"Moderate" rent: what changes for tenants and landlords
6% VAT on construction, landlord income tax dropping to 10%, and bigger deductions for renters. A quick guide to the housing measures now kicking in.
There’s one word running through everything the Government is doing on housing: “moderate.” And it’s worth understanding what it means for your wallet.
The core idea is to pull more homes into controlled prices, with tax carrots on both sides of the counter. For renters, the income-tax deduction on rent rises in steps — €900 in 2026 and €1,000 from 2027. For landlords, the income-tax rate on moderate-rent contracts drops from 25% to 10%, and there’s a capital-gains exemption if sale proceeds are reinvested into moderate-rent housing.
Construction joins in too
To push supply, VAT was set at 6% on building homes worth up to €648,000 (or, for rentals, with rents up to €2,300 — that “moderate” threshold again). There’s also a new Affordable Rental Regime, capping rents at 80% of the median per-m² value in each municipality.

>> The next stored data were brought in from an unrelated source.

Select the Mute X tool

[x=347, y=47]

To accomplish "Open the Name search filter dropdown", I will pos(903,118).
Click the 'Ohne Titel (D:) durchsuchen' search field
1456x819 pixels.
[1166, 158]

What it’s worth in practice
The anchor numbers for 2026: “moderate” monthly rent up to €2,300 and a “moderate” sale price up to roughly €660,982. Sound high? In Lisbon and Porto, sadly not really — and that’s where most of the incentives are aimed. For municipalities like Lousada, the per-m² ceilings are much lower, so the “moderate” yardstick is always local. The eternal question hangs in the air: enough to bring rents down, or just to slow the climb? The end of the year will tell.